Maduka University
- Type: Private University
- Established: 2023
- Founder: Dr. Samuel Maduka Onyishi
- Accreditation: 2023
- Chancellor: Dr. Samuel Maduka Onyishi
- Vice-Chancellor: Prof. Charles Ogbulogo
- Location: Ekwegbe, Enugu, Nigeria
- Campus: Suburban;
- Website: https://madukauniversity.edu.ng/

= Maduka University =

Maduka University (established 2023) is a private University in Enugu State. It is along Enugu-Nsukka New Road, located at Ekwegbe, Igbo-Etiti Local Government Area of Enugu State, Nigeria. The University officially, started its academic session on November 2023 after it was given approval and received its license from the National Universities Commission (NUC). The objectives of the university are focused on, "producing graduates who are mentally resourceful, intellectually creative, and entrepreneurially self-reliant. We aim to instill in them the virtues of self-confidence, self-respect, and civic responsibility for the betterment of individuals, the nation, and the world." It was founded by Dr. Samuel Maduka Onyishi.

== Accreditation ==
Maduka University was a given a license to operate as a private university. It was listed in the NUC bulletin of 6th May 2024 as one of the Private Universities approved in Nigeria. In other words, it received its provincial license to operate alongside other private universities by the National Universities Commission.

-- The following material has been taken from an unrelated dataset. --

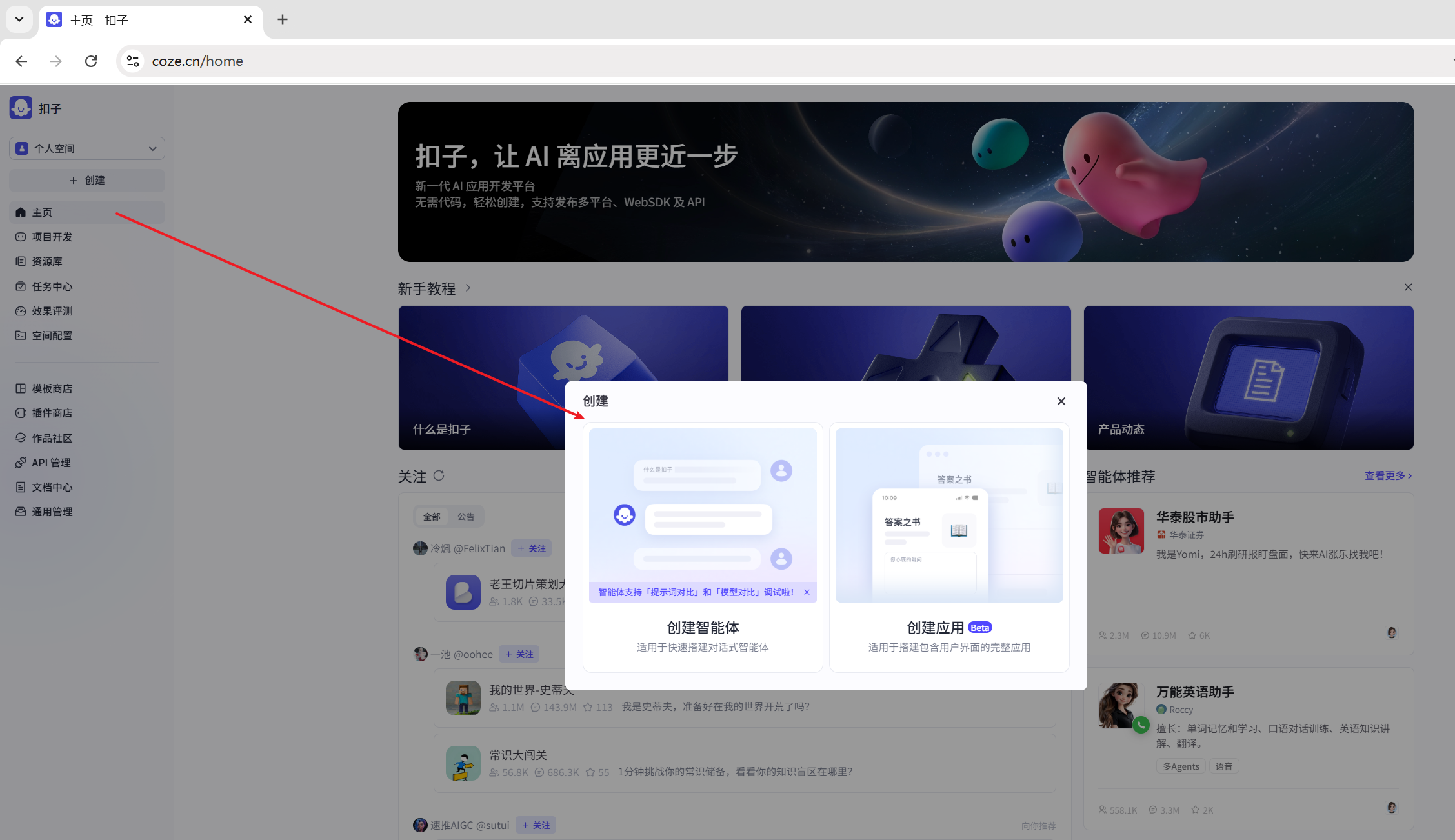Select the 全部 tab under 关注
The height and width of the screenshot is (840, 1455).
(432, 517)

In another development, the Nursing & Midwifery Council of Nigeria approved the Schools of Nursing, Midwifery, Post Basic Nursing, and Departments of Nursing for Maduka University with the basis of Accreditation Status and Admission Quota.

== Academic activities ==
Maduka University performs academic activities in its institution.

=== Matriculation ===
The university matriculated 600 students for the 2023/3024 academic session. During the event, the Chancellor Samuel Maduka Onyishi pointed out the university's mission which is "to provide an enriching learning environment that fosters innovation, critical thinking, and entrepreneurial skills among its students."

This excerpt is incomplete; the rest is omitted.